Ontological Ardor
The reader contemplates perfection. The reader defines God as perfection. Further, the reader concludes that non-existence is an imperfection. That is, to not exist would be less perfect than to exist. God is perfect. Being perfect, he must exist. This logic disabuses the reader of the confused, atheistic notions they were inculcated with in their childhood.
A student of perfection and of recent conversion, the reader contemplates the implications of a perfect God. To be perfect in all aspects is preferable to being perfect in one aspect - embodying all good things being preferable to embodying some good things. Thus the reader concludes: God is perfect along all dimensions of the good. That is to say, God is as perfect a floor-sweeper as He is a painter as He is a critic of poetry as He is a composer of same as He is a creator of imperfect creatures (for His mysterious, perfect reasons) as He is a restorer of Triumph Bonneville T100 motorcycles and so on and so on. Thus the reader imagines a manifold God that is the culmination of every conceivable skill and virtue.
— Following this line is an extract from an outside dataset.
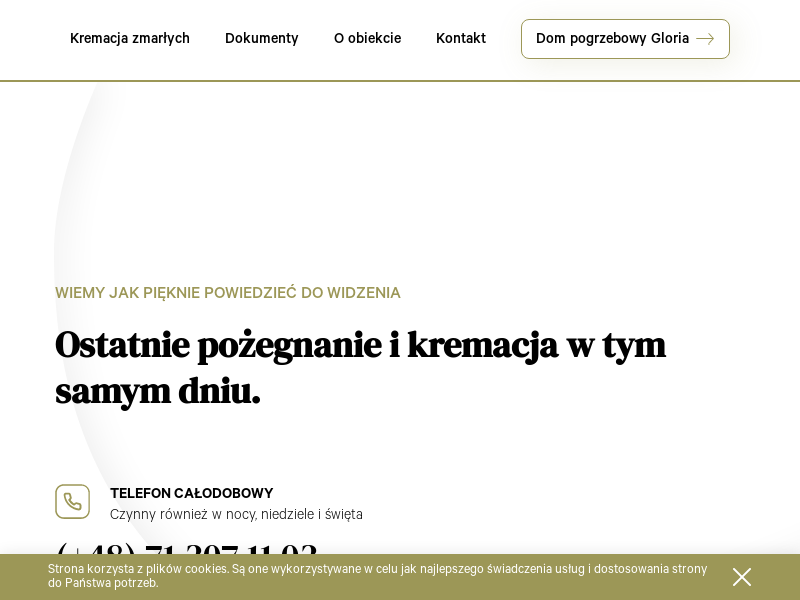This screenshot has width=800, height=600.
Task: Dismiss the cookie notice via X icon
Action: (x=742, y=577)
The notion of God as an appreciator of poetry makes the reader wonder about God's aesthetic sense. It clearly follows from earlier argument that He appreciates all things, for the capacity to enjoy two things is preferable to the capacity to enjoy one - and infinity better than two. In this way, the reader concludes that God is not just bisexual but pan-sexual. The reader imagines God as an infinite-dimensional diamond, whose various facets embody the gender and type any imperfect creature might prefer. For satisfying all types is preferable to satisfying one.
Undoubtedly, God is beautiful. More beautiful than the planets He set in motion or the nebulae He painted across the sky. More beautiful than His grassy plains and waterfalls and twisting, stormy skies. The reader meditates on this some more and begins to consider the more fleshly sorts of gorgeousness. God must be even more attractive, the reader thinks, than their celebrity crush was in that television show the reader loved as a child, more attractive even than said crush was in that episode which first awakened the reader's ardor, it coinciding with (and so, to the reader's naive mind, seeming to cause) their awakening into carnal appreciation. This increased aesthetic capacity, the reader realizes as they think this thought, made them more perfect by their own arguments - and thus more Godly.
The reader closes their eyes and lies down on their couch. They imagine their celebrity crush, this easy as their countenance was burned into the reader's mind by the conflagration consequent to their first awakening spark. They turn their focus onto what they crudely word "hotness" - that is, those aspects of physical sublimity that most encourage the reader's erogenous zones to swell with sensitivity, creating a reinforcing cycle that gets them fantasizing about those acts of mutual appreciation which first began to cross their mind when they watched that mentioned episode, this cycle they interrupt momentarily when this thought strikes them: their face does have defects.
Though previously they imagined the mentioned celebrity crush as the pinnacle of their preferred type, they realize now this belief was as heretical as it was limiting. Looking now, they find many flaws - and for each a path to remediation. With religious ardor, they begin mentally repairing each flaw in their mind, the act not so much one of sculpting or correcting as an uncovering of the platonic from its mundane outer layer. And in this way, the reader finds themself staring (the image more real, even, than those they see when their eyes are open) into the pupils of God.They move their mental gaze downwards, though it is difficult given the ecstasy they feel in meeting God's enticing eyes. They notice God is wearing (in their mental imagining) the now-out-of-fashion clothing their celebrity crush was wearing in the scene in that episode which so fascinated the reader in their youth. It strikes the reader that clothing exists to remediate a fault - an imperfect capacity to regulate temperature without aid. The second the reader finishes this thought, God's clothing disappears.
The reader is enraptured, at first. But then disappointed. As it seems to them that a perfect, denuded body - that is, God's body - should be so completely erotic that the reader would immediately (and without the aid of their hands or further internal fantasy) reach their orgasmic culmination.
The second the reader finishes this thought, a miracle occurs.